The true finding as to Count IV, a violation of Penal Code section 243.2 (misdemeanor battery on school grounds), is stricken. The juvenile court order of jurisdiction is otherwise affirmed. The disposition order of January 5, 1999 is reversed. The matter is remanded for a new disposition order.
1. Then Chief Justice Bird vigorously dissented from this part of the court's opinion, stating that not including the use enhancement in analyzing whether to instruct on a lesser included charge is “to treat a significant factual allegation which appears on the face of the pleading as if it did not exist.” (Wolcott, supra, 34 Cal.3d at p. 110, 192 Cal.Rptr. 748, 665 P.2d 520.)
2. A jail, as defined in Welfare and Institutions Code section 207.1, subdivision (i)(1), is a “locked facility administered by a law enforcement or governmental agency, the purpose of which is to detain adults who have been charged with violations of criminal law and are pending trial, or to hold convicted adult criminal offenders sentenced for less than one year.”
3. Subdivision (b) of Welfare and Institutions Code section 737 provides “In any case in which a minor is detained for more than 15 days pending the execution of the order of commitment or of any other disposition, the court shall periodically review the case to determine whether the delay is reasonable. These periodic reviews shall be held at least every 15 days, commencing from the time the minor was initially detained pending the execution of the order of commitment or of any other disposition, and during the course of each review the court shall inquire regarding the action taken by the probation department to carry out its order, the reasons for the delay, and the effect of the delay upon the minor.”

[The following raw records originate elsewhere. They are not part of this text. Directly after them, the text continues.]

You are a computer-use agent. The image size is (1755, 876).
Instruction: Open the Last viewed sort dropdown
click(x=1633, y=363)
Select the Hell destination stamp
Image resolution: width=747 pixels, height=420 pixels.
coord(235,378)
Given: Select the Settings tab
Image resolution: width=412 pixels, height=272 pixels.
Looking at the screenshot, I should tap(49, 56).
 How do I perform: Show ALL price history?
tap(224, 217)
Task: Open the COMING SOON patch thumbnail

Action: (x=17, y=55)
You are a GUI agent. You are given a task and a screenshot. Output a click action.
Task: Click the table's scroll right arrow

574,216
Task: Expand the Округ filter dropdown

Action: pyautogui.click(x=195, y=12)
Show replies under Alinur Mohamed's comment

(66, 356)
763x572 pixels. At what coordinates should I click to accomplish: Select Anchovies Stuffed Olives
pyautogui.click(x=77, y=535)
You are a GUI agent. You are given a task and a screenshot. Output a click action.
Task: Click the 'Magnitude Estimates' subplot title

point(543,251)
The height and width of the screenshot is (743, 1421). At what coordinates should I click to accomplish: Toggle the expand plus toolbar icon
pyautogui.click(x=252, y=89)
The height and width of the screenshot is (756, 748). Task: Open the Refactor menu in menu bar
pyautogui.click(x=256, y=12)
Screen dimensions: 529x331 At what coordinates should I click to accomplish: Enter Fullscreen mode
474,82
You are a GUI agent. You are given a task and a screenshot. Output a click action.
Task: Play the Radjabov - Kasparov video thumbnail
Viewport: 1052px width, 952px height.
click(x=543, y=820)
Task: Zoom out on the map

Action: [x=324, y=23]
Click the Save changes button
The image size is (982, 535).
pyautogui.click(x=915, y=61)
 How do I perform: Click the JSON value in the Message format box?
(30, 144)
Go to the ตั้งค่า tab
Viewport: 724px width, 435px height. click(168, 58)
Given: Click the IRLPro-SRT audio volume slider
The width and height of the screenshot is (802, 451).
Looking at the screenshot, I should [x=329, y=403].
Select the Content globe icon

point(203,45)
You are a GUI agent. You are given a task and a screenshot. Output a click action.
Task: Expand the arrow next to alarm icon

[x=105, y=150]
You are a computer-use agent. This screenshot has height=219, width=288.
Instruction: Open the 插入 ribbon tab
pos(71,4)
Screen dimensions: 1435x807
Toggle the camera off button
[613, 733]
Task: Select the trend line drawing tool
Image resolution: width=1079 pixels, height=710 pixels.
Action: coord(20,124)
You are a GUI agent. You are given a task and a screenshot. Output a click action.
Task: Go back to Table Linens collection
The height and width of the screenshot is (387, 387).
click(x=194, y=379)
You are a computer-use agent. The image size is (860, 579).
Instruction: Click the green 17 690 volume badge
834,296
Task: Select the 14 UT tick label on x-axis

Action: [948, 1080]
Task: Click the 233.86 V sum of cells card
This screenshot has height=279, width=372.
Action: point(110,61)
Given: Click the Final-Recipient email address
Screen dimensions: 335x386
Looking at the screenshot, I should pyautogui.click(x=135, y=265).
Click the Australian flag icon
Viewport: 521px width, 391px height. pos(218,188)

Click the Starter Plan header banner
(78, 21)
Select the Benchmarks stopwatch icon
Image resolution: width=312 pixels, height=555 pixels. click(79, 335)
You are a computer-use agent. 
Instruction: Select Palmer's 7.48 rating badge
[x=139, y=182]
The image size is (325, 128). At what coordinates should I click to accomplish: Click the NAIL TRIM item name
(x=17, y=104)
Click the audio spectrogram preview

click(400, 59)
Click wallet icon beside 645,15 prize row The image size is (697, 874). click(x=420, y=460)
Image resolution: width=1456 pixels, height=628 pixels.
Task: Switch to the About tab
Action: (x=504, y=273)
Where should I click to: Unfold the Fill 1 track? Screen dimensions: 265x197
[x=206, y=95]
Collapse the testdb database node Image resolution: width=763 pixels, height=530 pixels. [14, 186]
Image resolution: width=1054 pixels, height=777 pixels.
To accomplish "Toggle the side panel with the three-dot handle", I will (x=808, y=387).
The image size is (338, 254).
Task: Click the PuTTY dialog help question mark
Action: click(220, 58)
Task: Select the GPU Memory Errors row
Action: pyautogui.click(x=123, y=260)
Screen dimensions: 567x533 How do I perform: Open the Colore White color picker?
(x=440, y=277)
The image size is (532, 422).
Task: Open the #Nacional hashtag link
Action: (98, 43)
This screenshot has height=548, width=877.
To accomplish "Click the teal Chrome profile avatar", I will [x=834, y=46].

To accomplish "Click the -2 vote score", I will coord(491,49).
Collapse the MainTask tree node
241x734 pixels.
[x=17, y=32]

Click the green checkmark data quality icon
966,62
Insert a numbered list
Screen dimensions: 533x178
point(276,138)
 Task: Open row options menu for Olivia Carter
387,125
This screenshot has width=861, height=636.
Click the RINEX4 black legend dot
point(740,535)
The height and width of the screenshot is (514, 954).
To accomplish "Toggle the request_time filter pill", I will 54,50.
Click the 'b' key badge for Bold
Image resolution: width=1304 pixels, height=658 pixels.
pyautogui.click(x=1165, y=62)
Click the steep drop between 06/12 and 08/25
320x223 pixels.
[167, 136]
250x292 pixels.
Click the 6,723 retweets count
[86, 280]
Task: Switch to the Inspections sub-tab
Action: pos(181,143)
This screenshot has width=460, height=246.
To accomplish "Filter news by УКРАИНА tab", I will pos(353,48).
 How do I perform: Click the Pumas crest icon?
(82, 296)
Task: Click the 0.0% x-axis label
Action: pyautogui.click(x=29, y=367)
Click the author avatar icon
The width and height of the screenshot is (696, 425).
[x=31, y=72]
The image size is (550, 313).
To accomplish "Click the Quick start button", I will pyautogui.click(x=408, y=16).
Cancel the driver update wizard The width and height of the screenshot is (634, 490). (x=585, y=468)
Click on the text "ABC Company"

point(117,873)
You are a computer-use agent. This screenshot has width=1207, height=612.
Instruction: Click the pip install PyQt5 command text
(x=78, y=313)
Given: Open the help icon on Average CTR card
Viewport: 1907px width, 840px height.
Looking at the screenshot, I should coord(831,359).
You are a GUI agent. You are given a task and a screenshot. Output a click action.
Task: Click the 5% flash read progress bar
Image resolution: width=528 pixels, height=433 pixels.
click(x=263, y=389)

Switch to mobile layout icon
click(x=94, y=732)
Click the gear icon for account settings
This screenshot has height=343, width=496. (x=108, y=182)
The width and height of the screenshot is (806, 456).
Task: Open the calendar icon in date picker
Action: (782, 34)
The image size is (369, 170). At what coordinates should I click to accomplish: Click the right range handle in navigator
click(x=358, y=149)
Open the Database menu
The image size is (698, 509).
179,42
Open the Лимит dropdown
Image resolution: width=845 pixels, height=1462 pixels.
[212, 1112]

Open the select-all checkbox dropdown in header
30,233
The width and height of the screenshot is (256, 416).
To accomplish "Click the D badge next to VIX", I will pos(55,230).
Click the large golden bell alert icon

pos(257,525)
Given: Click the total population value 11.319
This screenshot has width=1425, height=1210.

4. Welfare and Institutions Code section 726 provides “․ In any case in which the minor is removed from the physical custody of his or her parent or guardian” after an order of wardship under Welfare and Institutions Code section 602, “the order shall specify that the minor may not be held in physical confinement for a period in excess of the maximum term of imprisonment which could be imposed upon an adult convicted of the offense or offenses which brought or continued the minor under the jurisdiction of the juvenile court.” Under Section 726, “Physical confinement” is deemed as “placement in a juvenile hall, ranch, camp, forestry camp or secure juvenile home pursuant to [Welfare and Institutions Code] Section 730, or in any institution operated by the Youth Authority.” Again, there is no mention of county jail as an authorized placement for physical confinement.
5. Apparently, a county jail commitment for an eighteen year old ward is fairly routine in Butte County. (See 81 Ops. Cal. Atty. Gen. 418 (1998).)
COTTLE, P.J., and PREMO, J., concur.